EFFECTS OF GENETIC & ENVIRONMENTAL FACTORS ON THE PHARMACOKINETICS OF CEFUROXIME FOLLOWING INTRAMUSCULAR ADMINISTRATION IN HEALTHY ADULT MALES FROM PAKISTAN

Background:
Cefuroxime is an extensively prescribed broad-spectrum beta-lactam antibiotic employed to treat a wide range of bacterial infections. Variability in drug response and pharmacokinetics due to genetic and environmental variations among population subsets during
clinical trials necessitate the need for a comprehensive study of the drug’s pharmacokinetics in the Pakistani population.
Materials & Methods:
The pharmacokinetic study was carried out on eight adult male healthy volunteers at the dose of 10.7 mg/kg/intramuscular. Samples of blood were taken at predetermined time intervals 0, 0.25, 0.5, 1, 1.5, 2, 2.5, 3, 4, 5, and 6 hours. High performance liquid chromatography (HPLC) was used to measure the cefuroxime concentration in plasma. Pharmacokinetics of cefuroxime, in the Pakistani population, were determined by plasma concentration time curve using two compartment open model without lag time.
Results:
Pharmacokinetic parameters (mean±SD) were calculated and came out to be; maximum plasma concentration (Cmax) 31.35±0.90µg/ml, time to reach maximum plasma concentration (Tmax) 0.75±0.02h, volume of distribution (Vd) (0.28±0.02l/kg, half-life (t1/2) 1.4±0.1h, area
under curve (AUC) 78.7±3.56µg h/mL.
Conclusion:
In the Pakistani population it is suggested that minimum inhibitory concentration can be achieved by 1.5µg/mL of plasma level. The optimum dosage regimen of 7.31 mg/kg of body weight for the primary dose, and 7.16 mg/kg of body weight as the maintenance dose, to be repeated every 8 hours.

RECORDED INFORMATION.
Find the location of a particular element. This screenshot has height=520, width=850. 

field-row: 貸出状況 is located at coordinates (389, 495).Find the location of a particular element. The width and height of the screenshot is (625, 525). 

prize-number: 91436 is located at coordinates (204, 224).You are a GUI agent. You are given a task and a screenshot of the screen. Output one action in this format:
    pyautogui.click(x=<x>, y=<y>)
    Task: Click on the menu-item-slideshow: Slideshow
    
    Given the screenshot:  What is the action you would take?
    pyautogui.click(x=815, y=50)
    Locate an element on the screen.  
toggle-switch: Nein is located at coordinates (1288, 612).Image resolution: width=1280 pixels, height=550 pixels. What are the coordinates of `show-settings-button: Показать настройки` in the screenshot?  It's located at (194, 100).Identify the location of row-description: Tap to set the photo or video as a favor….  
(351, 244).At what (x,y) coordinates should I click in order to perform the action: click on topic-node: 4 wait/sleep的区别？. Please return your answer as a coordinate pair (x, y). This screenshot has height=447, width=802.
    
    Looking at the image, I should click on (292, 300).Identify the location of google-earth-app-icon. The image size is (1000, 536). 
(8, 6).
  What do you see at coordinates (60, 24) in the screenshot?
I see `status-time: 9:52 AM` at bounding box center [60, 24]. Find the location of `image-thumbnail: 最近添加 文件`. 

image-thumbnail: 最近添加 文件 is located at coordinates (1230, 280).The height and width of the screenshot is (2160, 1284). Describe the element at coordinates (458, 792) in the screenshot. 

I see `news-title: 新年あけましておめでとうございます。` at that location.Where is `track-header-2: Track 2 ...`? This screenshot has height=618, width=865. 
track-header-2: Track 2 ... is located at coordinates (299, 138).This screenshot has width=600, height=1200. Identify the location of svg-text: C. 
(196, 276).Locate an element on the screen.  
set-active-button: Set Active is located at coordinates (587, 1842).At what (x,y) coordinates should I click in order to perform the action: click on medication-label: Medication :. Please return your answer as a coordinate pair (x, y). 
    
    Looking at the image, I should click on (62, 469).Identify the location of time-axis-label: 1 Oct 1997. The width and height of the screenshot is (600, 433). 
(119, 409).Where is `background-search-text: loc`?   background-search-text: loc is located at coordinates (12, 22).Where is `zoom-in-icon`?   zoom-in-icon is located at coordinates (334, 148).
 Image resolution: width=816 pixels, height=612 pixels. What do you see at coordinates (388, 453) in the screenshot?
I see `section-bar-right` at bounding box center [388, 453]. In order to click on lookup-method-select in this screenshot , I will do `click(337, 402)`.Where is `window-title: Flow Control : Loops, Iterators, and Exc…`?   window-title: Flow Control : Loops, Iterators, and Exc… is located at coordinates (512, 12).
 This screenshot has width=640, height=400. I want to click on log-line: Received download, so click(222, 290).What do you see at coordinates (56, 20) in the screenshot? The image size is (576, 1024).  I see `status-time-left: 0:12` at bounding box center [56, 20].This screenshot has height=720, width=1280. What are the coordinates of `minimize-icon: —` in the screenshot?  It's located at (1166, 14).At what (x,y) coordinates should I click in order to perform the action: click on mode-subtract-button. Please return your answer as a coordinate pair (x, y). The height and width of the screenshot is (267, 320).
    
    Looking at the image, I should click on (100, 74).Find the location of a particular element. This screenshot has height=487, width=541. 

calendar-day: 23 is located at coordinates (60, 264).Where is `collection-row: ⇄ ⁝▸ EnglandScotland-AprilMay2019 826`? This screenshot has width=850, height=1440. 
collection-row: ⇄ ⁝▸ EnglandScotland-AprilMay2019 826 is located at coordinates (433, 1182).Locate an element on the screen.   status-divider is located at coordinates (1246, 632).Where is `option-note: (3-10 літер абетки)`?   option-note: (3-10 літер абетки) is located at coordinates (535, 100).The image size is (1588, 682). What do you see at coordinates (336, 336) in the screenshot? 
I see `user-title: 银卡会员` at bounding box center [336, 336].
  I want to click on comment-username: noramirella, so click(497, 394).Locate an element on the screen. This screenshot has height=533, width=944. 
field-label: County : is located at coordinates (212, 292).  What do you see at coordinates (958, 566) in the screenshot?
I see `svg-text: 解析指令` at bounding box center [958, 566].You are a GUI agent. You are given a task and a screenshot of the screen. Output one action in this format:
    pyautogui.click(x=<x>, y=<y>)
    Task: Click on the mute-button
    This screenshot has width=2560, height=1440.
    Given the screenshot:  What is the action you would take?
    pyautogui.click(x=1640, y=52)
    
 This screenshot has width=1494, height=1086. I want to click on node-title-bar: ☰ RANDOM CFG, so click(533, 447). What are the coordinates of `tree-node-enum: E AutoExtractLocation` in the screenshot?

WORK ORDER 1. Reproduce the cefuroxime abstract from "EFFECTS OF GENETIC" through "the Pakistani population.".
WORK ORDER 2. In the cefuroxime abstract, what method measured the cefuroxime concentration in plasma?

RESPONSE AREA 1.
EFFECTS OF GENETIC & ENVIRONMENTAL FACTORS ON THE PHARMACOKINETICS OF CEFUROXIME FOLLOWING INTRAMUSCULAR ADMINISTRATION IN HEALTHY ADULT MALES FROM PAKISTAN

Background:
Cefuroxime is an extensively prescribed broad-spectrum beta-lactam antibiotic employed to treat a wide range of bacterial infections. Variability in drug response and pharmacokinetics due to genetic and environmental variations among population subsets during
clinical trials necessitate the need for a comprehensive study of the drug’s pharmacokinetics in the Pakistani population.

RESPONSE AREA 2. High performance liquid chromatography (HPLC).